## Selected excerpt

Start of Block

Iraqi-Israeli journalist and author (1904–1984)

Anwar Shaul (אנואר שאול; أنور شاؤول; 1904–1984) was an Iraqi-born Israeli journalist, publisher, author, translator, and poet.

== Early life and education ==
Shaul was born in Hillah in Ottoman Iraq to a family of Iraqi Jews. He was of Mizrahi descent on his father's side (Iraqi-Jewish) and of second-generation Ashkenazi descent on his mother's side (Austrian-Jewish). He originally trained as a lawyer at the Baghdad Law College, graduating in 1931.

== Career ==
Shaul served as editor of the Iraqi Zionist journal Al-Miṣbāḥ (אל-מצבאח; المصباح) from 1924 to 1925. In his contributions to the publication, he wrote under the pseudonym "Ibn al-Samaw'al" in an allusion to the 6th-century Arabian-Jewish poet Samaw'al ibn 'Adiya.

From 1929 to 1938, Shaul founded and worked as an editor for Al-Hassid (الحاصد lit. 'The Reaper'), a weekly literary magazine. It featured significant political commentary, mixing harsh criticism of European fascism and advocacy for both Iraqi nationalism and complete political independence from the British Empire. Under his editorial leadership, Al-Hassid became the foremost weekly magazine in Baghdad.

End of Block

## Given information
Start of Block

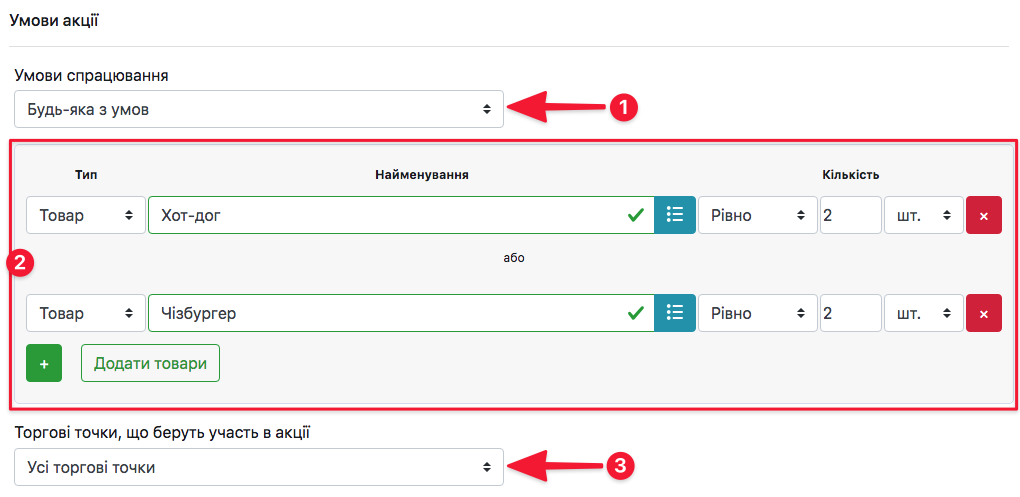Open the Умови спрацювання dropdown
Screen dimensions: 1020x497
(x=259, y=109)
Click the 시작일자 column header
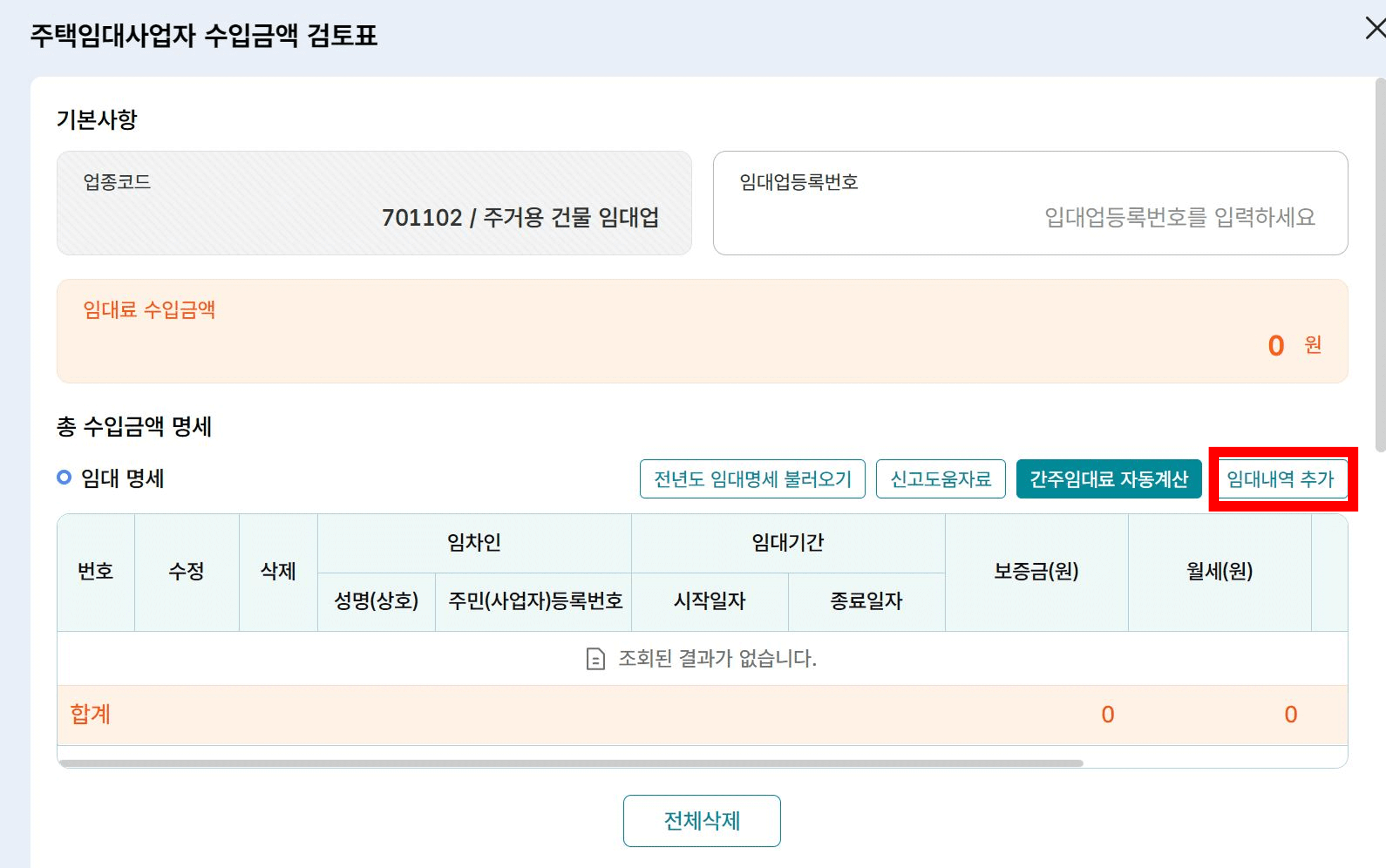Screen dimensions: 1386x868 coord(710,601)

End of Block

## Questions to answer
1. In the Anwar Shaul biography, under what pseudonym did Shaul write for Al-Miṣbāḥ?
2. Transcribe part of the Anwar Shaul biography word for word, starting at the words "Anwar Shaul (אנואר" and ending after the words "Samaw'al ibn 'Adiya.".
3. Pick up the Anwar Shaul biography after its final sentence and keep writing.

## Expected results
1. Ibn al-Samaw'al

2.
Anwar Shaul (אנואר שאול; أنور شاؤول; 1904–1984) was an Iraqi-born Israeli journalist, publisher, author, translator, and poet.

== Early life and education ==
Shaul was born in Hillah in Ottoman Iraq to a family of Iraqi Jews. He was of Mizrahi descent on his father's side (Iraqi-Jewish) and of second-generation Ashkenazi descent on his mother's side (Austrian-Jewish). He originally trained as a lawyer at the Baghdad Law College, graduating in 1931.

== Career ==
Shaul served as editor of the Iraqi Zionist journal Al-Miṣbāḥ (אל-מצבאח; المصباح) from 1924 to 1925. In his contributions to the publication, he wrote under the pseudonym "Ibn al-Samaw'al" in an allusion to the 6th-century Arabian-Jewish poet Samaw'al ibn 'Adiya.

3.
In addition to his publication of periodicals, Shaul published a number of longer works, including memoirs, translations of Western literature into Arabic, as well as anthologies of short stories and Arabic poetry. In 1948, he also wrote the screenplay for Iraq's first feature film Alia and Essam.

=== Immigration to Israel ===
In 1971, Shaul, who had long been resistant to emigrating despite intensive state-sponsored antisemitism in Iraq, reluctantly made aliyah. He continued to live in Israel, where he published his works in Arabic, until his death in 1984.